Direct Load Control of Thermostatically Controlled Loads Based on Sparse Observations Using Deep Reinforcement Learning

TL;DR

This paper explores using deep reinforcement learning, specifically LSTM networks, to optimize demand response for thermostatically controlled loads with sparse observational data, outperforming other neural network architectures.

Contribution

It demonstrates that LSTM networks effectively extract features from sparse time-series data for near-optimal control policies in residential heating systems.

Findings

LSTM outperforms CNN in this scenario

Deep learning can handle sparse observations effectively

Recurrent neural networks are suitable for demand response tasks

Abstract

This paper considers a demand response agent that must find a near-optimal sequence of decisions based on sparse observations of its environment. Extracting a relevant set of features from these observations is a challenging task and may require substantial domain knowledge. One way to tackle this problem is to store sequences of past observations and actions in the state vector, making it high dimensional, and apply techniques from deep learning.

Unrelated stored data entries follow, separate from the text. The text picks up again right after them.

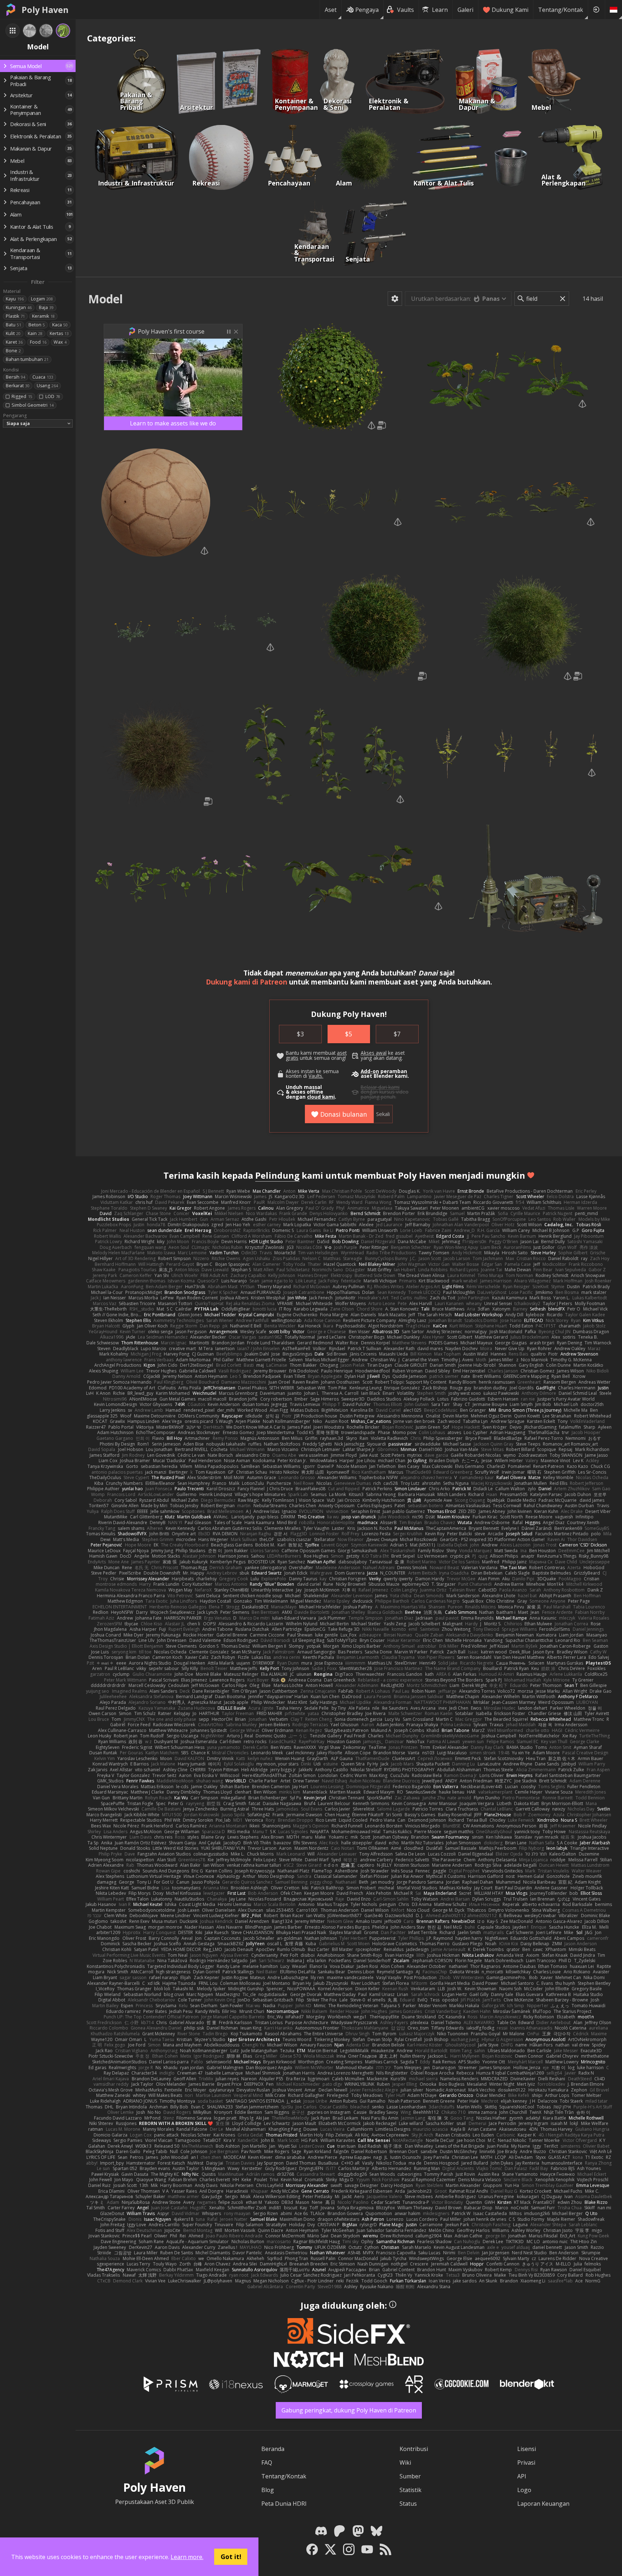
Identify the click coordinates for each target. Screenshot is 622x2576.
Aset (331, 10)
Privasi (526, 2462)
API (521, 2476)
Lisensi (526, 2449)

This paper investigates the capabilities of different deep learning techniques, such as convolutional neural networks and recurrent neural networks, to extract relevant features for finding near-optimal policies for a residential heating system and electric water heater that are hindered by sparse observations. Our simulation results indicate that in this specific scenario, feeding sequences of time-series to an LSTM network, which is a specific type of recurrent neural network, achieved a higher performance than stacking these time-series in the input of a convolutional neural network or deep neural network.